Guide · Protocol
MCP server error codes
MCP is built on JSON-RPC 2.0, which defines a fixed set of error codes. When your MCP server or a tool handler fails, the type of error determines whether the LLM client can recover, whether it can retry, and what the user or developer sees in logs. There are two fundamentally different failure modes: a JSON-RPC protocol error (the server returns a JSON-RPC error object instead of a result) and a tool-level content error (the server returns a successful JSON-RPC result, but the result has isError: true). The distinction determines whether the LLM can read the error message and act on it.
TL;DR
JSON-RPC errors (-32700 to -32603) are protocol-level — the LLM client cannot read the message, so these are unrecoverable from the LLM's perspective. Tool-level isError: true responses are application-level — the LLM receives the content array and can read the error and retry. In your tool handlers: return { content: [...], isError: true } for user-facing and LLM-recoverable failures; throw (producing -32603) only for unexpected server bugs you want logged as protocol errors. Never let input validation failures throw — use safeParse and return isError.
JSON-RPC 2.0 standard error codes
These five codes are defined by the JSON-RPC 2.0 specification and used by the MCP SDK. When any of these appear, the client receives a JSON object with an error field instead of a result.

DIRECTIONS
Please transcribe the MCP error codes guide between "JSON-RPC 2.0 standard" and "of a result.", inclusive.

EXTRACTED INFORMATION
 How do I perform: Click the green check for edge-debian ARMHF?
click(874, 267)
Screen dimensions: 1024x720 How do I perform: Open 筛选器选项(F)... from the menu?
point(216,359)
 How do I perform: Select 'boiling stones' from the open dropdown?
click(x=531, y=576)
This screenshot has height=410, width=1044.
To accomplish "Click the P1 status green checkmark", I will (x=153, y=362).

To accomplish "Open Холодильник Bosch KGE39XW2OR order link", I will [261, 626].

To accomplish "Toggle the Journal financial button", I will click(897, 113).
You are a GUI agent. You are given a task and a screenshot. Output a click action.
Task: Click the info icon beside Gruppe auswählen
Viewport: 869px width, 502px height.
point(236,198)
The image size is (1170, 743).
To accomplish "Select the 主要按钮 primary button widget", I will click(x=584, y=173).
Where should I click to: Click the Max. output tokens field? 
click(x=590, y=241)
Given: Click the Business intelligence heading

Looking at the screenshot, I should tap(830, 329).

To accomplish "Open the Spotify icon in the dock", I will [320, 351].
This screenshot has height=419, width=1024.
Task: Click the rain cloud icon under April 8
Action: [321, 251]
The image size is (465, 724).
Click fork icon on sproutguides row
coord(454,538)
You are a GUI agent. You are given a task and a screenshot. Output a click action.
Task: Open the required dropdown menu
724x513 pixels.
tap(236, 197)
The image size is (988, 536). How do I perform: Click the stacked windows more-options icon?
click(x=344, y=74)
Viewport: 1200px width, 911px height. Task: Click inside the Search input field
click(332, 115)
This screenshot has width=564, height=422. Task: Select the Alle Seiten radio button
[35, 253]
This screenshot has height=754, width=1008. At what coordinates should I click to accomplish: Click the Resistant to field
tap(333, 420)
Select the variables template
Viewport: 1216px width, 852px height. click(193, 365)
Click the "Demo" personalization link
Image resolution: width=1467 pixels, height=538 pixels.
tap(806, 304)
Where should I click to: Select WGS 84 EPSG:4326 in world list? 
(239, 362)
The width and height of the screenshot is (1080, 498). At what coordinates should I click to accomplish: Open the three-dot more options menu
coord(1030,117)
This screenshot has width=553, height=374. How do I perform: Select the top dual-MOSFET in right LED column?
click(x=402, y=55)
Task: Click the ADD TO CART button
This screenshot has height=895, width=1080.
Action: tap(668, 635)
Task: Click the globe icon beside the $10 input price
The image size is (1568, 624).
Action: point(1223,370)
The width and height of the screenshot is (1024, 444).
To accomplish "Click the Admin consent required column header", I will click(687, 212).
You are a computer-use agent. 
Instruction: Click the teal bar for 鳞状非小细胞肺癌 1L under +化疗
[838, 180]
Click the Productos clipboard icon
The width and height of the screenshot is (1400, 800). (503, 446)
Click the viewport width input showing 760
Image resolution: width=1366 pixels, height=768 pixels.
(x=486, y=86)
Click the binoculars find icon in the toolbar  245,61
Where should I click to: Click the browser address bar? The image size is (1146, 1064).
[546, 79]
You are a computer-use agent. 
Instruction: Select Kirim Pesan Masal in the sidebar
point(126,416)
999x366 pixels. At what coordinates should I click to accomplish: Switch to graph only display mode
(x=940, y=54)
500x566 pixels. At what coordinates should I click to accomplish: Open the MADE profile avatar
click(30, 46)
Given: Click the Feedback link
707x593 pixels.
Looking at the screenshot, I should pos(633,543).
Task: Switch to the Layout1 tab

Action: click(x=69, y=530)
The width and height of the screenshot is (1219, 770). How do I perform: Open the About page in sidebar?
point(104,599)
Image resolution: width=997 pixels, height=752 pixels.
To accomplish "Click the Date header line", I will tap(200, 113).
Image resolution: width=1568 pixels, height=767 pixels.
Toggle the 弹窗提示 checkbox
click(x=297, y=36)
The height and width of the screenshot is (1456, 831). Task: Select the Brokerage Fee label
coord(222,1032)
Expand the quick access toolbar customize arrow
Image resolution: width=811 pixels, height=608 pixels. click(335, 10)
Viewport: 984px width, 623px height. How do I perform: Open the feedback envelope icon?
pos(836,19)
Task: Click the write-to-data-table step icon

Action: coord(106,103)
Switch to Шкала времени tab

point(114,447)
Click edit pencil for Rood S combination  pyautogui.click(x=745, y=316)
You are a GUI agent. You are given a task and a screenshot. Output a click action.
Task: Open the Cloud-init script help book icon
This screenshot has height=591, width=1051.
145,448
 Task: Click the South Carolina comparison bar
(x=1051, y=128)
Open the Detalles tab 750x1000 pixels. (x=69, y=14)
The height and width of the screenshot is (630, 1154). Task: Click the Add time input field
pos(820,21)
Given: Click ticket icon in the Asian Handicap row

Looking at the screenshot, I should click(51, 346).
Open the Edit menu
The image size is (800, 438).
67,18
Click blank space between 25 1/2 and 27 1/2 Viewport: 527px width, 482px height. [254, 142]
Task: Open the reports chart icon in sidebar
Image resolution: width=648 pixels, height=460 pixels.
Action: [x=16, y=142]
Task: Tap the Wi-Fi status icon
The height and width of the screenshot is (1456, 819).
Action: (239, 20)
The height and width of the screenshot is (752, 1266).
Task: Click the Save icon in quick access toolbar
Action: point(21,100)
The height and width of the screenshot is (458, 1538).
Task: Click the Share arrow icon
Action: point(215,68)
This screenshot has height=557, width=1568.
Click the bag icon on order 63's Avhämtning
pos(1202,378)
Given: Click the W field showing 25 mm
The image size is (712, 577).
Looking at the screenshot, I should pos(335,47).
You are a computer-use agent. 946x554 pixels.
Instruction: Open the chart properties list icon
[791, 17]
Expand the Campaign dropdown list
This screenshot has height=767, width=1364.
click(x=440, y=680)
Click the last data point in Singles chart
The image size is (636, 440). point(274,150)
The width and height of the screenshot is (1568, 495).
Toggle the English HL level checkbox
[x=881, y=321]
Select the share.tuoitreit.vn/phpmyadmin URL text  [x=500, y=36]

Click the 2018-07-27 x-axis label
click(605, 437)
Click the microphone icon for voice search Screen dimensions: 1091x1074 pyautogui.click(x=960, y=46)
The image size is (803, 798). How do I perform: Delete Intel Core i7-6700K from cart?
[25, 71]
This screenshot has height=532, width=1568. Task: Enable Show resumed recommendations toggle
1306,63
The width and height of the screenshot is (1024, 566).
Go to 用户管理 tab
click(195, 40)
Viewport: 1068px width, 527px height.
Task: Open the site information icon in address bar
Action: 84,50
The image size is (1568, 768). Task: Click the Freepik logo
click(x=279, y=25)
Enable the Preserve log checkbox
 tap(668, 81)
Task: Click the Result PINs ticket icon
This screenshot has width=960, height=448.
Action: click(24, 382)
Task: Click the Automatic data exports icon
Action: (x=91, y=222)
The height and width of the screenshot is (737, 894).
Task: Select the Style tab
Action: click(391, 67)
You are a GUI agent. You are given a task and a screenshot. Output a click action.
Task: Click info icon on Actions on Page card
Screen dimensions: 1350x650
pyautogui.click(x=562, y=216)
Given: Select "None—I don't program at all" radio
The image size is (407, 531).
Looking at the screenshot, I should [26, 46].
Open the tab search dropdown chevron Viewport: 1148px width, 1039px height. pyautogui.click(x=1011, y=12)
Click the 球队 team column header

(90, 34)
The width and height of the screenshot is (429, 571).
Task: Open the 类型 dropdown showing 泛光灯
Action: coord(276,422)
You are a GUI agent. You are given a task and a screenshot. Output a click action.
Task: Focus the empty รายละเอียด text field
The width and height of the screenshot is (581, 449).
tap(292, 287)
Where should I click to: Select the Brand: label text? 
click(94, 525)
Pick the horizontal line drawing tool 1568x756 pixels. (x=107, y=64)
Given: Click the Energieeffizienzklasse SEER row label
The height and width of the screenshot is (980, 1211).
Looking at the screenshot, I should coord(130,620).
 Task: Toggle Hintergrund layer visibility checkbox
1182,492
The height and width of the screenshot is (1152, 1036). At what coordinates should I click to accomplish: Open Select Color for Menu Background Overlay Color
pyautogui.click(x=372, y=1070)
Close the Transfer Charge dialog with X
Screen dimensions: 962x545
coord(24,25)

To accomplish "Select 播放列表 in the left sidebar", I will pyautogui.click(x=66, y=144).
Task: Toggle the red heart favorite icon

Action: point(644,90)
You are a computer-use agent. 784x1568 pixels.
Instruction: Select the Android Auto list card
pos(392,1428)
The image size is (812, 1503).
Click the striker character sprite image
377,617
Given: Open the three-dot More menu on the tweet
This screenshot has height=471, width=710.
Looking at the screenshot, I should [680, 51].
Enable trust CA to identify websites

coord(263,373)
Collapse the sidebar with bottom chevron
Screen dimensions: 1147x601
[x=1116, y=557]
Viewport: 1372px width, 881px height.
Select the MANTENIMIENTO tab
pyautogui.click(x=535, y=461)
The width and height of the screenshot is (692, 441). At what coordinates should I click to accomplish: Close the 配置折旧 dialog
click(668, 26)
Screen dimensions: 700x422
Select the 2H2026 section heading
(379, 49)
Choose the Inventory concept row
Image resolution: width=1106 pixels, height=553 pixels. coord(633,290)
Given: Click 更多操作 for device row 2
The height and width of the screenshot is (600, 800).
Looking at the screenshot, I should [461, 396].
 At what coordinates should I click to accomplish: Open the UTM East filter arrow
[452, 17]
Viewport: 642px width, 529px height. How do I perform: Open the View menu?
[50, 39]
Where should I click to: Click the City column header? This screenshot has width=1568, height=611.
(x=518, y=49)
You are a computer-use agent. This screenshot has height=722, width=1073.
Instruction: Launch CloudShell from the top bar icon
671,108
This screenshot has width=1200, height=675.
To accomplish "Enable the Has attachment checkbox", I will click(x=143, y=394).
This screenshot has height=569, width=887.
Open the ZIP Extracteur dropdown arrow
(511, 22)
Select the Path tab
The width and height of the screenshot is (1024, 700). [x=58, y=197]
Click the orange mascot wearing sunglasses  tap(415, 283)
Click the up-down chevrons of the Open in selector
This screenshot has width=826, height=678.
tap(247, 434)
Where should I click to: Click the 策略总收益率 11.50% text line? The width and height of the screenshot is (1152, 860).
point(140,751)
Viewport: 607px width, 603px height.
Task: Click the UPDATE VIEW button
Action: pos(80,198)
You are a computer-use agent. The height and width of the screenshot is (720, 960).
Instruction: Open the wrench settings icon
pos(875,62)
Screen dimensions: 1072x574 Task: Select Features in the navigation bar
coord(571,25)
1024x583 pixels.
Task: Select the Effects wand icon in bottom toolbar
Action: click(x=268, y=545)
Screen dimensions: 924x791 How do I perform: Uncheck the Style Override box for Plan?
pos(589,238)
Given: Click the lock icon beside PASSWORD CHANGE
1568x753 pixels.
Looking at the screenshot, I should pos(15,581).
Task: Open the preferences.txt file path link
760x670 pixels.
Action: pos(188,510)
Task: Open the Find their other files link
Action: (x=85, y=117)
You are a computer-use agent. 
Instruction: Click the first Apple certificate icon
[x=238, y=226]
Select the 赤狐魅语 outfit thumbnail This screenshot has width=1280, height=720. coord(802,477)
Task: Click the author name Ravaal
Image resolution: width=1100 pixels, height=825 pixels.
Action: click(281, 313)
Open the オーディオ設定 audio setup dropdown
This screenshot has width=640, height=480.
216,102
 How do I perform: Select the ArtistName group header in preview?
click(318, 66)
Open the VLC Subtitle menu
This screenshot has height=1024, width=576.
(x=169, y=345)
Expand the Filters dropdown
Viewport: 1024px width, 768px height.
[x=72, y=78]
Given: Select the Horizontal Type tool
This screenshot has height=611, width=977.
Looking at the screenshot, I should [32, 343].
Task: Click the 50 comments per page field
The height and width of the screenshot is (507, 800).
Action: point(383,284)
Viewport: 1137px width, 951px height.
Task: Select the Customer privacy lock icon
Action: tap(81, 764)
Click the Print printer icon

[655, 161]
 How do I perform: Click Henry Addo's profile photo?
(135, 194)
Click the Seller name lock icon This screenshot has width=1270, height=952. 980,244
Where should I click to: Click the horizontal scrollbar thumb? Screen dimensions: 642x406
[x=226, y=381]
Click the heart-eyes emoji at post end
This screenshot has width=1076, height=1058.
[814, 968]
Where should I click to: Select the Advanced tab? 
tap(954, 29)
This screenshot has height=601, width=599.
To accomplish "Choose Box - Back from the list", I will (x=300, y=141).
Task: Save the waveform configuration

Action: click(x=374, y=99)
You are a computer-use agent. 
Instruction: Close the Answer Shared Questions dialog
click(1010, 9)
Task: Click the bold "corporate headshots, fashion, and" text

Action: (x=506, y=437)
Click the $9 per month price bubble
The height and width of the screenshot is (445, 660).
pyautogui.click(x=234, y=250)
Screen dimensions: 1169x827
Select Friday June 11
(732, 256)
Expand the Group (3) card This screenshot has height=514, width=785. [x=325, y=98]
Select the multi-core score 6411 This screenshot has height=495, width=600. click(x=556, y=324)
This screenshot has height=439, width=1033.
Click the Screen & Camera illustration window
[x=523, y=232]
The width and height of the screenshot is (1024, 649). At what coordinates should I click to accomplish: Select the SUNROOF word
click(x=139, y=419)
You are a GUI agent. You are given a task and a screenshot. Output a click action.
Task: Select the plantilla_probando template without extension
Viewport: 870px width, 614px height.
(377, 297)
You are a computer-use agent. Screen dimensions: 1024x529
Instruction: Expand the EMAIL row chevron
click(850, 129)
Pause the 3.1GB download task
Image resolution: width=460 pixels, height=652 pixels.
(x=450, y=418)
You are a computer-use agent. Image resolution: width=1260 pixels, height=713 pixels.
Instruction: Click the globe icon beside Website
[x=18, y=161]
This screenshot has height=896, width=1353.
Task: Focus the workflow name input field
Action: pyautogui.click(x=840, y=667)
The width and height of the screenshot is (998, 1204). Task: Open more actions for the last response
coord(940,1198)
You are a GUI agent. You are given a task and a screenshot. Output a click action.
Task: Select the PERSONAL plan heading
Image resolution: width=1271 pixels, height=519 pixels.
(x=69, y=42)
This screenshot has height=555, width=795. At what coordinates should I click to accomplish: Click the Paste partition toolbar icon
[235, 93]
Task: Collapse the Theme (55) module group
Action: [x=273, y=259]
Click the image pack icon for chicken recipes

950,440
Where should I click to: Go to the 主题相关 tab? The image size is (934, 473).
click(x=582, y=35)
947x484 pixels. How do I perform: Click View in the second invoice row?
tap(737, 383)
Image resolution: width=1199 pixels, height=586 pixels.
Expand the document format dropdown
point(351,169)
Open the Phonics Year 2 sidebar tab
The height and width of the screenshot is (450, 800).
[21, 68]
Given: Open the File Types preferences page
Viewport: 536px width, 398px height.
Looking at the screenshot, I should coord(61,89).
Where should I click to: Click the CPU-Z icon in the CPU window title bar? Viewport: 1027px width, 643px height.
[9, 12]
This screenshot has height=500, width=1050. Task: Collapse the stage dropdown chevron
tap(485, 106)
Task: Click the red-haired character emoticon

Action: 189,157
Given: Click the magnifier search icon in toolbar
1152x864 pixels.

EXERCISE OUTPUT
JSON-RPC 2.0 standard error codes
These five codes are defined by the JSON-RPC 2.0 specification and used by the MCP SDK. When any of these appear, the client receives a JSON object with an error field instead of a result.